Johannesburg - South Africans need to work together to prevent the
country from giving in to a culture of greed and corruption, Finance
Minister
Pravin Gordhan said on Thursday.
"Let me tell you that from where I stand and what I see, this
(corruption) is a disease that a hospital or health system cannot solve.
"It will require an important set of decisions that all of us make
morally in South Africa," he said at the Discovery Invest Leadership
Summit in Johannesburg.
"Let us join with all those millions of honest people we have in South
Africa, who are in government and out of government... the honest people
need to have their voices heard."
He said the country's leadership and its people needed to fight the
underlying factors that influenced corruption, such as greed and
selfishness.
"If we don't do that we give in to culture that says 'I want everything
now. I want to be a millionaire now... I want the best car even if I
can't afford it'. We are creating a wrong type of culture."
He said South African leaders, whether they came from politics and business, needed to be humble.
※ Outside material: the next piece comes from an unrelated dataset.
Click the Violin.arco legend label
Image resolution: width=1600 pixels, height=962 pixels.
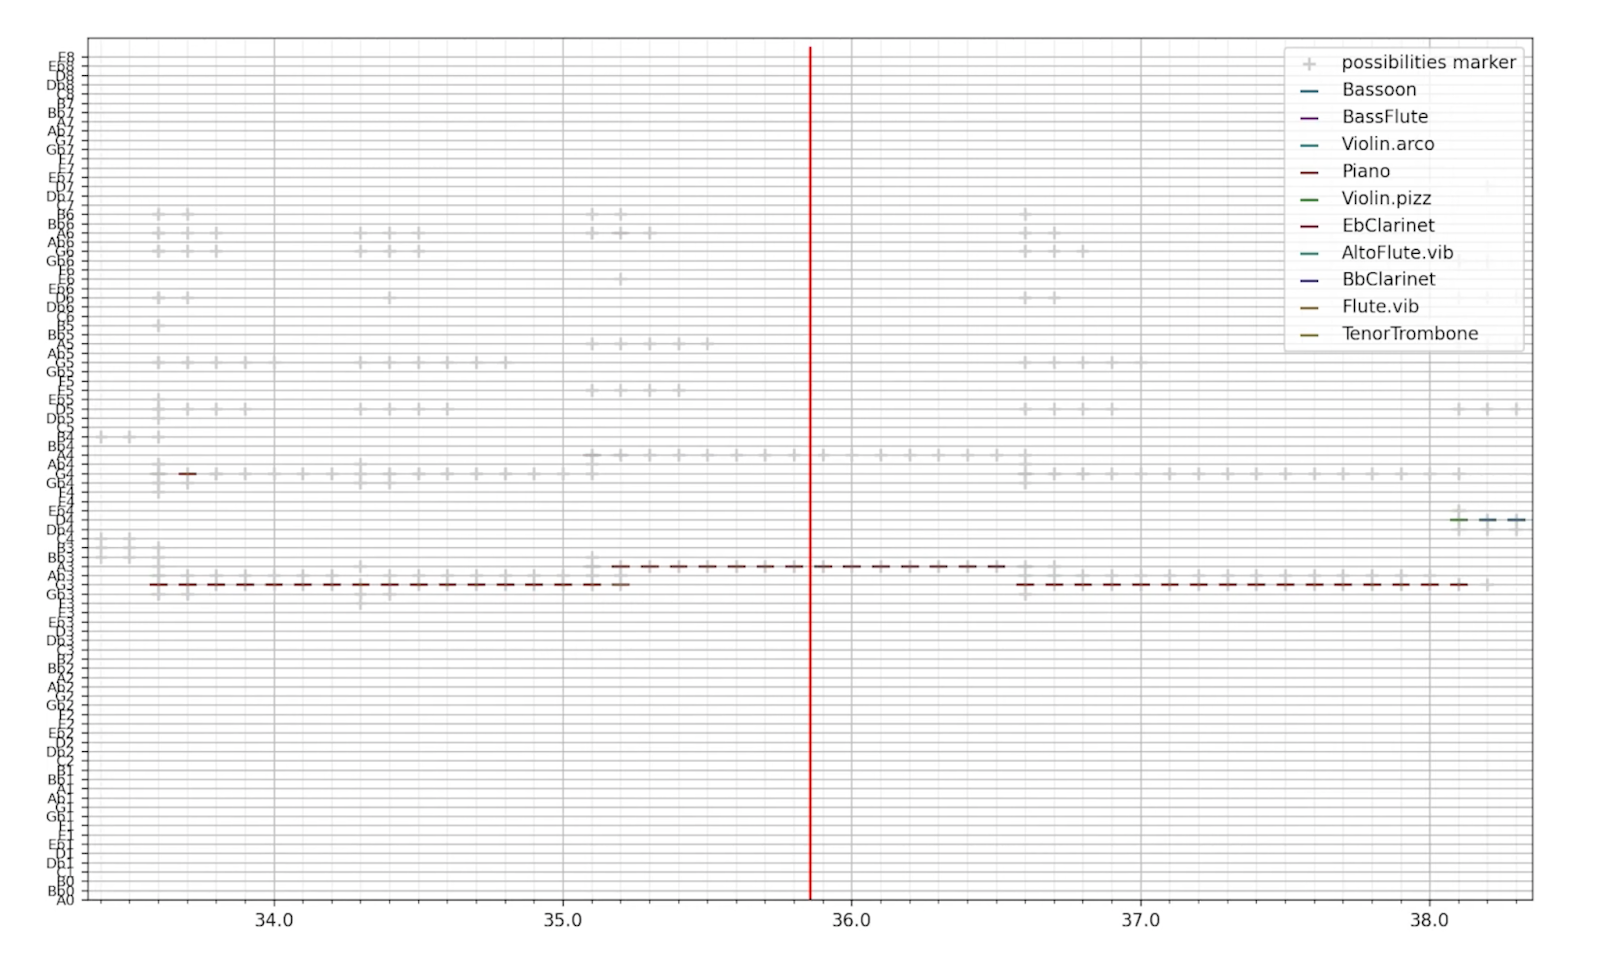[x=1387, y=144]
"In South Africa we have too many pretenders, who say one thing in public, but do other things in private," he said to applause.
The country needed to be careful about "over-hyping" the ANC's national conference in Mangaung at the end of the year.
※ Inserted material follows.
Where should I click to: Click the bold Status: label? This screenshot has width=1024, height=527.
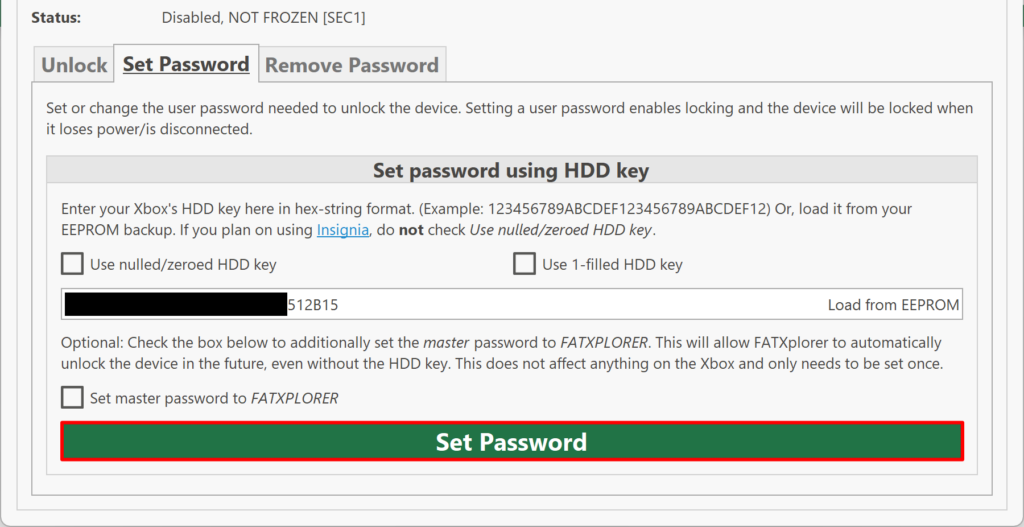56,18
"Mangaung will come... We must be careful not to over-hype what are normal political contests in any society around the globe.
"It will have its own South African character, it will have its own
South African noises, but at the end of the day it is a political
contest. That's what democracy is about."
South African leaders needed to talk more instead of "shouting at each other in the public space".
The country needed greater economic and political inclusivity.
"Unless the world and South Africa find a solution to economic
inclusivity, combined with really serious and deep political
inclusivity, we will have serious fault lines."